Before McNeill heads off on leave, Don Hopper booted up Darknet: Remastered on Quest alongside McNeill's most recent action games Ironstrike and Ironlights. I interviewed the developer for more than an hour with Don playing each of the games in the background.
Eventually, McNeill met up with Don and taught us how to cast spells and succeed in combat. The dev gave Don a crash course tutorial in both Ironstrike and Ironlights, and McNeill showed us why he made such specific choices when it comes to weapon handling in his VR games. Our thanks to YouTube member Arlen for joining us with some questions during the show, and you can check out the full timestamped hour-long conversation with McNeill below.
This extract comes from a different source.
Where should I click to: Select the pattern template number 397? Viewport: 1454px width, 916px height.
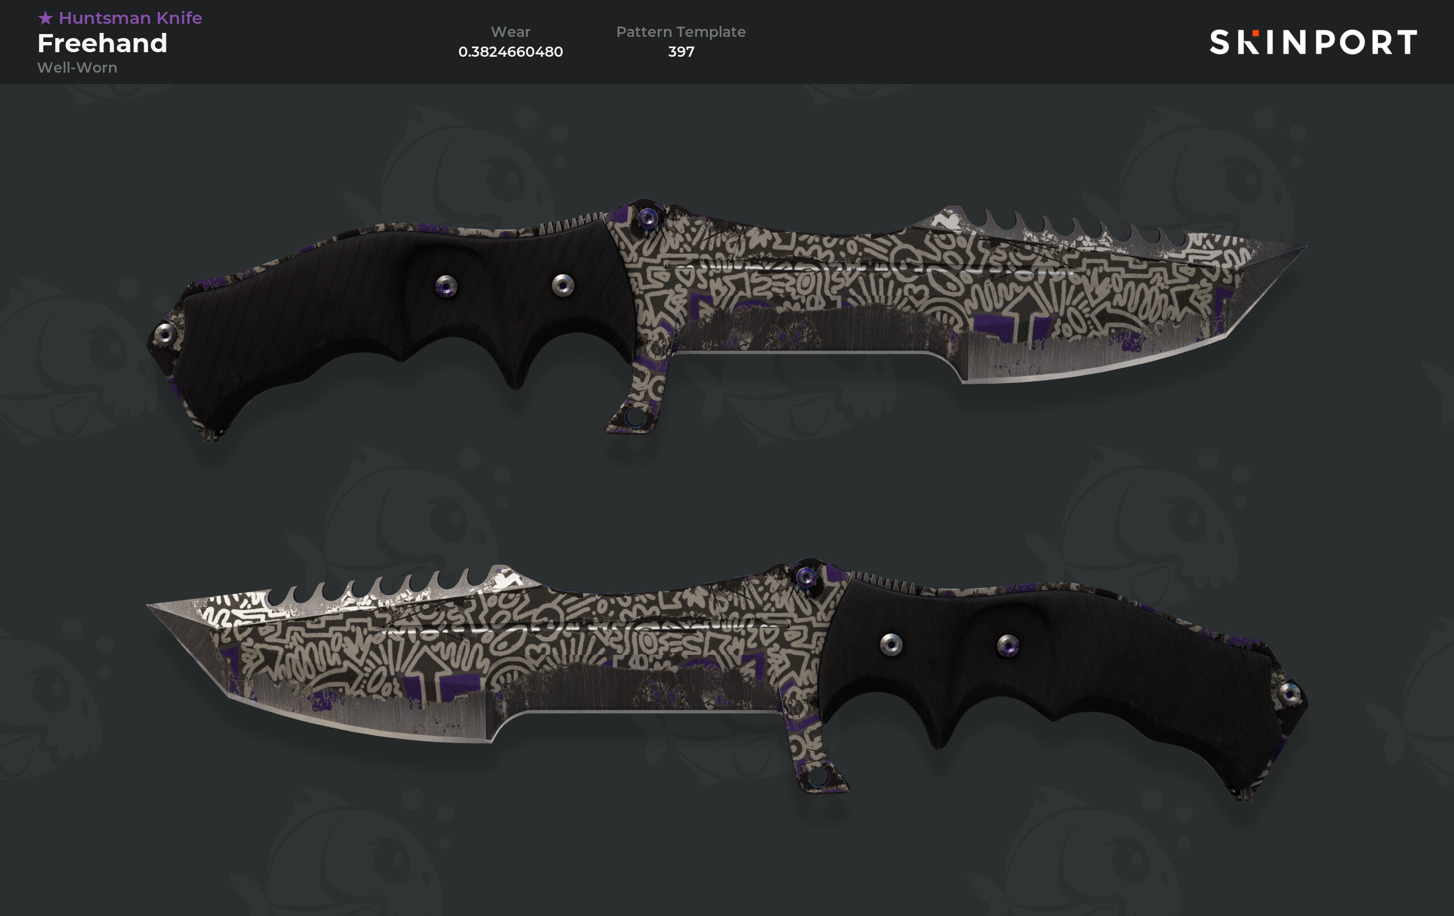(681, 52)
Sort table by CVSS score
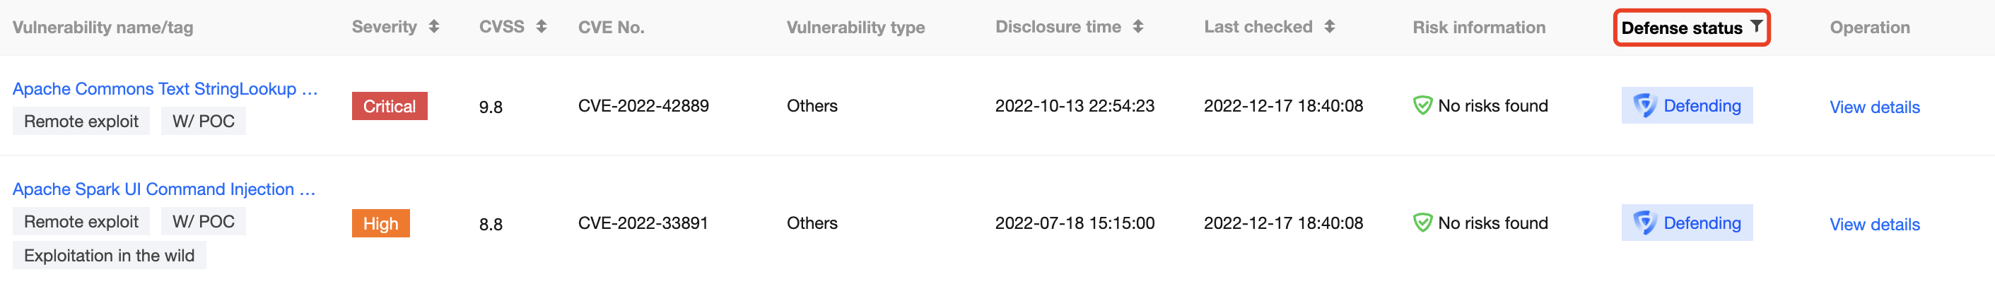1995x284 pixels. [541, 27]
Last week, we heard from the developer of Airspace Defender and Tablecraft in the same deep dive format and, in the weeks ahead, we're starting to line up a schedule for developer interviews that should include us looking at brand new or upcoming releases.
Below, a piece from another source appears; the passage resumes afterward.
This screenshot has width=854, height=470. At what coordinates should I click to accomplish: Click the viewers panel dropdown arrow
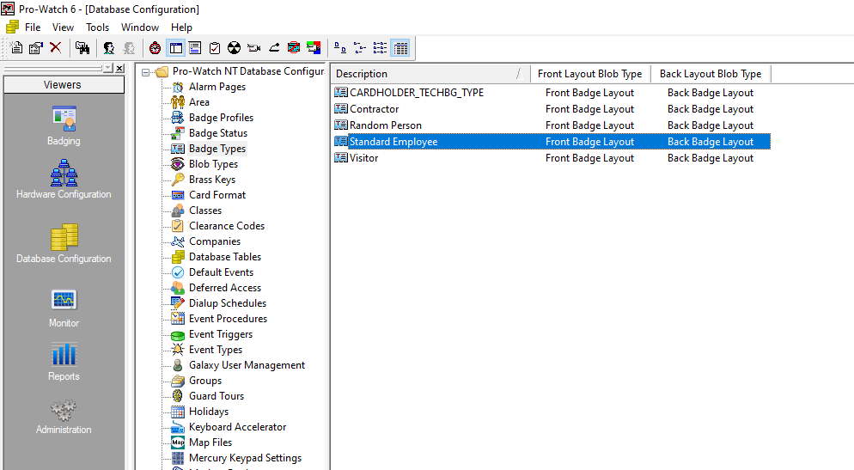[107, 68]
We only played three of McNeill's games during the stream, jumping from Darknet: Remastered to Ironstrike and finally ending in Ironlights, but you can learn more about all of his titles on his website.
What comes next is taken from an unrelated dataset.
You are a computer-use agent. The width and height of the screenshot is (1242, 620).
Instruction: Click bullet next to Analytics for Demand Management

We'll be sure to follow up with McNeill in the months ahead.
E McNeill's VR classic Darknet finally made the jump to Quest headsets as Darknet: Remastered.
The trailer for Darknet is embedded below and you'll want to take particular note of the timestamp on its publication of October 6, 2014. Darknet was the first full game to launch on Samsung Gear VR, which is considered to be the first consumer VR headset. In the three years following, it launched on the Oculus Rift Store, the original PlayStation VR, Steam, and Google Daydream, an early pioneer of cross-platform VR availability.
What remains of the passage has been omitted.